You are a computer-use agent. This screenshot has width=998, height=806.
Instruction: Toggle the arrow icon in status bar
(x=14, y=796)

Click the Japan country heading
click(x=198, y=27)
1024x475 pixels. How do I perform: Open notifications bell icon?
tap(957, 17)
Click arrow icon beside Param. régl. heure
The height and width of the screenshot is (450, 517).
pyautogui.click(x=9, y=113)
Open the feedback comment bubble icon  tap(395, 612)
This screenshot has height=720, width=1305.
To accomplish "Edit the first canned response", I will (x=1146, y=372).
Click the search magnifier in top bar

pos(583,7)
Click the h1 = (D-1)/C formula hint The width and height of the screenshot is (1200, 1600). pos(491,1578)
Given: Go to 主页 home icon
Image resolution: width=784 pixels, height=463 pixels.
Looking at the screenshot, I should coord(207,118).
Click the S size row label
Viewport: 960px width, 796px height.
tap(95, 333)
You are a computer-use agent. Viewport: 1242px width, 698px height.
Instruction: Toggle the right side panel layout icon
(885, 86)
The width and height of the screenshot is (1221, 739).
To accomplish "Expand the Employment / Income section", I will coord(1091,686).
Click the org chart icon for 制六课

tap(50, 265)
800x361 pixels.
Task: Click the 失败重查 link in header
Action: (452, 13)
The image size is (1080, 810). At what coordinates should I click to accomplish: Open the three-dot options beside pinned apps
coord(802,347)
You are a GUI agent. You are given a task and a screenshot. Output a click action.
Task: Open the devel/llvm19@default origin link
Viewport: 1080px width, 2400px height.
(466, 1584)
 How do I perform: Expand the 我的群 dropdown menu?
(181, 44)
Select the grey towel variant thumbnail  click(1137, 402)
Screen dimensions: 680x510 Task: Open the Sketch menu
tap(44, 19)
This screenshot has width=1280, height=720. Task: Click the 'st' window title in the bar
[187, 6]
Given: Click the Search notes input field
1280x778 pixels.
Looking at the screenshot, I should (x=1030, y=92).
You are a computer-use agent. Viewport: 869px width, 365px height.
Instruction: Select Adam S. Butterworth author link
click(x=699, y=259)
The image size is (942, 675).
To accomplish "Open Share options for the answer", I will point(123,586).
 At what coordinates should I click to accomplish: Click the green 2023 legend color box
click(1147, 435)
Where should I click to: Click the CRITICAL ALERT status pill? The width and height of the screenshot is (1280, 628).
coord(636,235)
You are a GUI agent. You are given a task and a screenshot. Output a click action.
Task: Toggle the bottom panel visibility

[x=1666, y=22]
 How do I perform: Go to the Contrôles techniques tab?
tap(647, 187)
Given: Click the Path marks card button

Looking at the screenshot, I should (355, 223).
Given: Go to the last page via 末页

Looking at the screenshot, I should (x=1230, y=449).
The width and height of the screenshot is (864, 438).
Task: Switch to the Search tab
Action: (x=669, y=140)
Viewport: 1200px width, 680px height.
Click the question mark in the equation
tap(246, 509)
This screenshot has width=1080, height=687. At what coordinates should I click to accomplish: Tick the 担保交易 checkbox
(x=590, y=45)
◇ ◇ ◇ ◇ ◇
> [TASK GOAL]: Print each entry above again, exactly as it was given.

> [OUTPUT OF THE TASK]:
You are a computer-use agent. This screenshot has width=998, height=806.
Instruction: Toggle the arrow icon in status bar
(x=14, y=796)

Click the Japan country heading
click(x=198, y=27)
1024x475 pixels. How do I perform: Open notifications bell icon?
tap(957, 17)
Click arrow icon beside Param. régl. heure
The height and width of the screenshot is (450, 517).
pyautogui.click(x=9, y=113)
Open the feedback comment bubble icon  tap(395, 612)
This screenshot has height=720, width=1305.
To accomplish "Edit the first canned response", I will (x=1146, y=372).
Click the search magnifier in top bar

pos(583,7)
Click the h1 = (D-1)/C formula hint The width and height of the screenshot is (1200, 1600). pos(491,1578)
Given: Go to 主页 home icon
Image resolution: width=784 pixels, height=463 pixels.
Looking at the screenshot, I should coord(207,118).
Click the S size row label
Viewport: 960px width, 796px height.
tap(95, 333)
You are a computer-use agent. Viewport: 1242px width, 698px height.
Instruction: Toggle the right side panel layout icon
(885, 86)
The width and height of the screenshot is (1221, 739).
To accomplish "Expand the Employment / Income section", I will coord(1091,686).
Click the org chart icon for 制六课

tap(50, 265)
800x361 pixels.
Task: Click the 失败重查 link in header
Action: (452, 13)
The image size is (1080, 810). At what coordinates should I click to accomplish: Open the three-dot options beside pinned apps
coord(802,347)
You are a GUI agent. You are given a task and a screenshot. Output a click action.
Task: Open the devel/llvm19@default origin link
Viewport: 1080px width, 2400px height.
(466, 1584)
 How do I perform: Expand the 我的群 dropdown menu?
(181, 44)
Select the grey towel variant thumbnail  click(1137, 402)
Screen dimensions: 680x510 Task: Open the Sketch menu
tap(44, 19)
This screenshot has width=1280, height=720. Task: Click the 'st' window title in the bar
[187, 6]
Given: Click the Search notes input field
1280x778 pixels.
Looking at the screenshot, I should (x=1030, y=92).
You are a computer-use agent. Viewport: 869px width, 365px height.
Instruction: Select Adam S. Butterworth author link
click(x=699, y=259)
The image size is (942, 675).
To accomplish "Open Share options for the answer", I will point(123,586).
 At what coordinates should I click to accomplish: Click the green 2023 legend color box
click(1147, 435)
Where should I click to: Click the CRITICAL ALERT status pill? The width and height of the screenshot is (1280, 628).
coord(636,235)
You are a GUI agent. You are given a task and a screenshot. Output a click action.
Task: Toggle the bottom panel visibility

[x=1666, y=22]
 How do I perform: Go to the Contrôles techniques tab?
tap(647, 187)
Given: Click the Path marks card button

Looking at the screenshot, I should (355, 223).
Given: Go to the last page via 末页

Looking at the screenshot, I should (x=1230, y=449).
The width and height of the screenshot is (864, 438).
Task: Switch to the Search tab
Action: (x=669, y=140)
Viewport: 1200px width, 680px height.
Click the question mark in the equation
tap(246, 509)
This screenshot has width=1080, height=687. At what coordinates should I click to accomplish: Tick the 担保交易 checkbox
(x=590, y=45)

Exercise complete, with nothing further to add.